Reproduce word for word the lines of the records from the line containing "Click the display name Matt Couch" up to and including the final line of the records.

[Items taken from a data source]
*-*-*

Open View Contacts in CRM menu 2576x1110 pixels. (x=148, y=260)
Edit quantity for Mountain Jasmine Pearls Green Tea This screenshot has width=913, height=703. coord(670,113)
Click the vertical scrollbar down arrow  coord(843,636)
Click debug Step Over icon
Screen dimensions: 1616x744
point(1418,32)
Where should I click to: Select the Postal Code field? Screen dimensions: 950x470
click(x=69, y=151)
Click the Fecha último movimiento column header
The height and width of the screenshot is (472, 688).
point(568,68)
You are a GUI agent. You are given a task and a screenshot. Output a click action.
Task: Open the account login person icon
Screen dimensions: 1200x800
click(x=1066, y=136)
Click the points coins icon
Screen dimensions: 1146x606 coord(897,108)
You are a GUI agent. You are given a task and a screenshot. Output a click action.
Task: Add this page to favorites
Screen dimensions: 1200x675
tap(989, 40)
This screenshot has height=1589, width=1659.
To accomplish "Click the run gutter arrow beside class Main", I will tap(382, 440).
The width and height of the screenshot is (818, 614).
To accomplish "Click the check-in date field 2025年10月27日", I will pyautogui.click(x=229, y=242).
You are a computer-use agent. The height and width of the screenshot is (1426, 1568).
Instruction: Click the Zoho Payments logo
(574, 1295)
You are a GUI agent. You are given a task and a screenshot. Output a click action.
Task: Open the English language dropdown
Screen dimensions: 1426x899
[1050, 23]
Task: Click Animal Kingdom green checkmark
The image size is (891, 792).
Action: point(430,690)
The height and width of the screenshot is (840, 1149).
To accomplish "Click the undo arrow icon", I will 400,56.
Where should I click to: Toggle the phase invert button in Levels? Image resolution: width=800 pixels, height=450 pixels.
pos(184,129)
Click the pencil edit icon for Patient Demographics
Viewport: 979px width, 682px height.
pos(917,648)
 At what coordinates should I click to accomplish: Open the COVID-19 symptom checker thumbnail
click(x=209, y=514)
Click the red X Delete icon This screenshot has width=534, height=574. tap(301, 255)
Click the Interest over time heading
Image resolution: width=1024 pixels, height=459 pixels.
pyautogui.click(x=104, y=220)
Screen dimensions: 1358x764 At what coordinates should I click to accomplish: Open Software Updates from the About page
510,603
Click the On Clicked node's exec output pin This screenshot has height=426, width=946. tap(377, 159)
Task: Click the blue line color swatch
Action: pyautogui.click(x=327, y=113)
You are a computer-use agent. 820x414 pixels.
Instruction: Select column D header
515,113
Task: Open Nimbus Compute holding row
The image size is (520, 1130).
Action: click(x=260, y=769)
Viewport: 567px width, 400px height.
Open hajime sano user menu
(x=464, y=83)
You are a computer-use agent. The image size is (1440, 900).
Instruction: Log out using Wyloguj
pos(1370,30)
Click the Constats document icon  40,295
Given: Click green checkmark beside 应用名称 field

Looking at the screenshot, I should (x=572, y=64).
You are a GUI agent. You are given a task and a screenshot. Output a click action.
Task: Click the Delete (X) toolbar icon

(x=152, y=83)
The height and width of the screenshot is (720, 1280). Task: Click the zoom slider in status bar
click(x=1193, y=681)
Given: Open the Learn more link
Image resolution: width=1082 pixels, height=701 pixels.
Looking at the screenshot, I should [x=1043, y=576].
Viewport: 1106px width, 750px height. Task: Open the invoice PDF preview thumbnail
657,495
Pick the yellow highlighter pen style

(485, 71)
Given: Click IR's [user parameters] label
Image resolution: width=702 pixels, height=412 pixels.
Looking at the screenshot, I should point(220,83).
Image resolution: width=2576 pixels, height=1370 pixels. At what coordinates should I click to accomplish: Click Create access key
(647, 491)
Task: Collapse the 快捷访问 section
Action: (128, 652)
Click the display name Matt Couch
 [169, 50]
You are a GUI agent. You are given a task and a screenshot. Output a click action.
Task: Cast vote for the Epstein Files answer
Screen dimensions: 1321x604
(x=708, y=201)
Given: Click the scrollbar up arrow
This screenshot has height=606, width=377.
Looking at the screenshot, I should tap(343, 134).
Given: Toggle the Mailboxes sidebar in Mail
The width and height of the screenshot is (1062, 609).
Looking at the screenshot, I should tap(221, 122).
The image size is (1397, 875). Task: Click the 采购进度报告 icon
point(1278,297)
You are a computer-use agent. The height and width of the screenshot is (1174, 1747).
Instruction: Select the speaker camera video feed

*-*-*

» **EXERCISE RESPONSE**
Click the display name Matt Couch
 [169, 50]
You are a GUI agent. You are given a task and a screenshot. Output a click action.
Task: Cast vote for the Epstein Files answer
Screen dimensions: 1321x604
(x=708, y=201)
Given: Click the scrollbar up arrow
This screenshot has height=606, width=377.
Looking at the screenshot, I should tap(343, 134).
Given: Toggle the Mailboxes sidebar in Mail
The width and height of the screenshot is (1062, 609).
Looking at the screenshot, I should tap(221, 122).
The image size is (1397, 875). Task: Click the 采购进度报告 icon
point(1278,297)
You are a computer-use agent. The height and width of the screenshot is (1174, 1747).
Instruction: Select the speaker camera video feed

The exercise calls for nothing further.